__TASK GOAL__.
Please repeat, exactly as written, the line containing "1366x730 pixels." and every line after it through the end of the records below, leaving out any pictures.

[SUPPLIED INFORMATION]

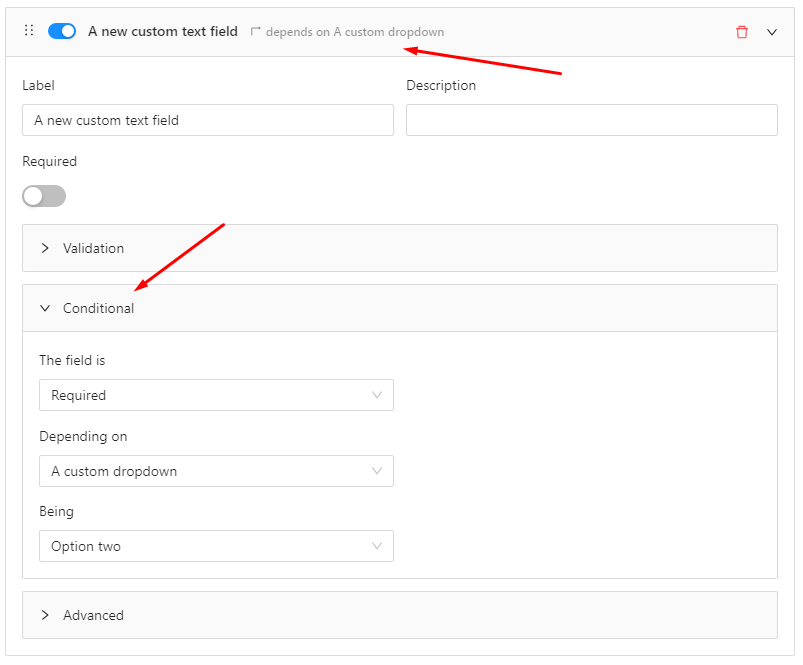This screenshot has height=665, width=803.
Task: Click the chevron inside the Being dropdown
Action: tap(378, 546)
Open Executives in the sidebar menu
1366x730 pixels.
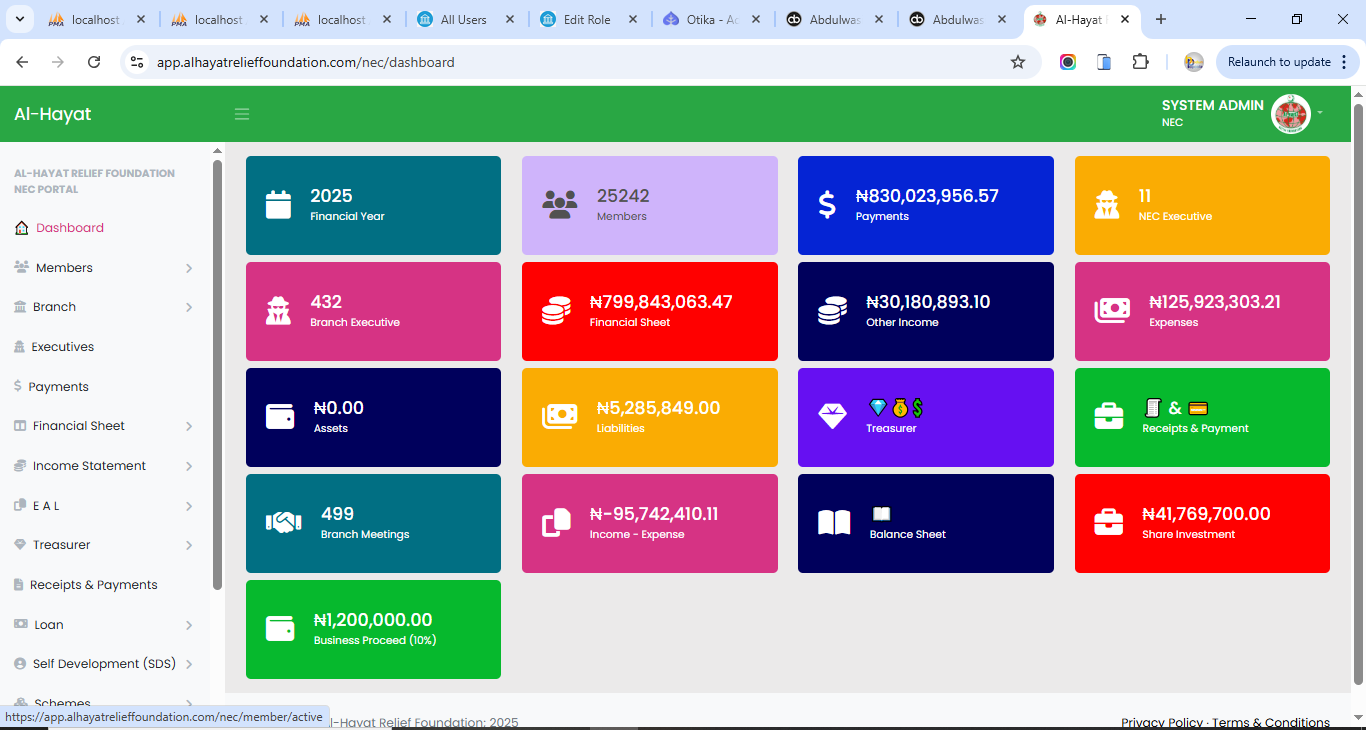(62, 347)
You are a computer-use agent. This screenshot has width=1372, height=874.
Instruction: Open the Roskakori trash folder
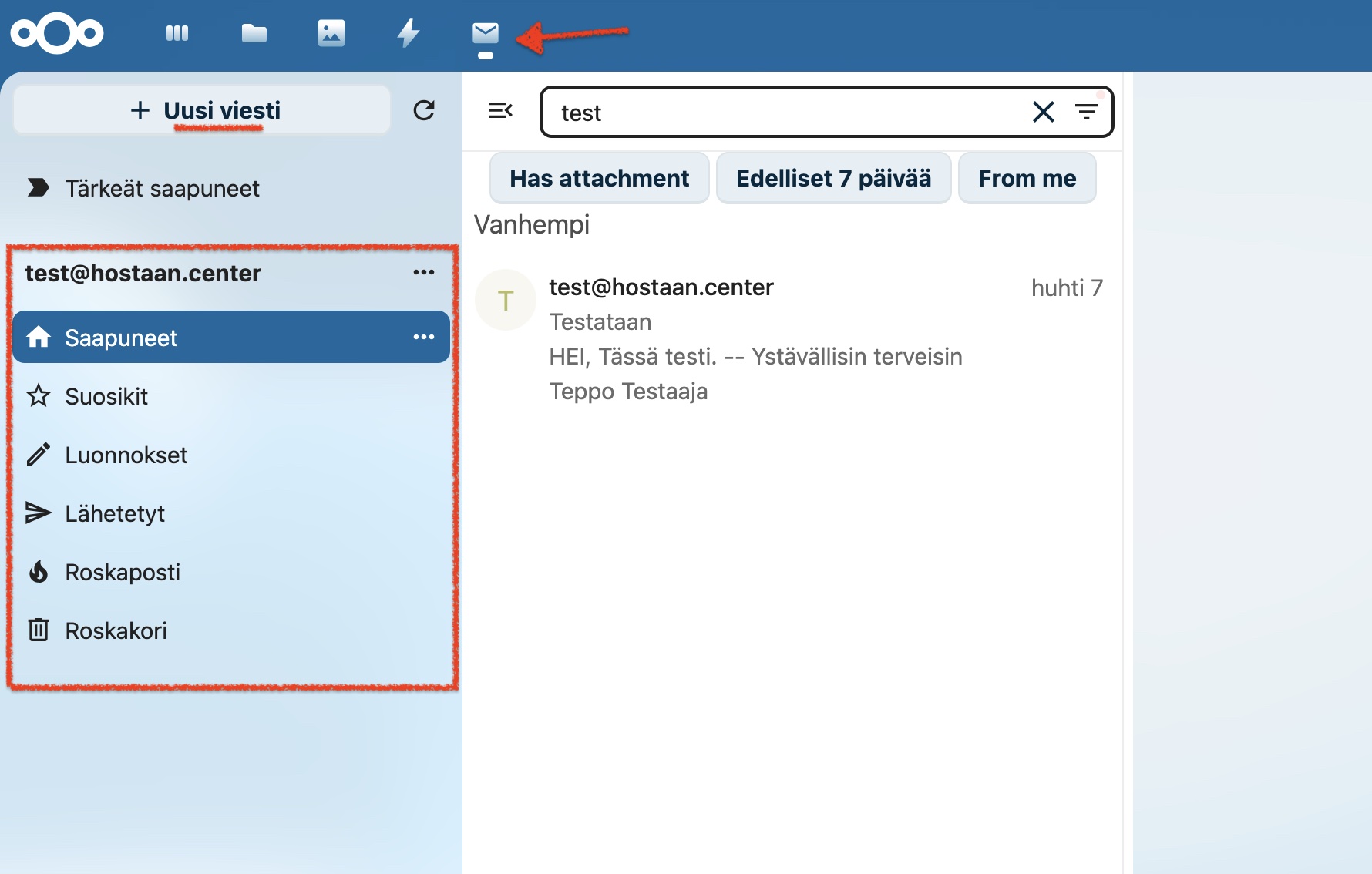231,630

[/SUPPLIED INFORMATION]

__YOUR SOLUTION__.
1366x730 pixels.
(62, 347)
You are a computer-use agent. This screenshot has width=1372, height=874.
Instruction: Open the Roskakori trash folder
231,630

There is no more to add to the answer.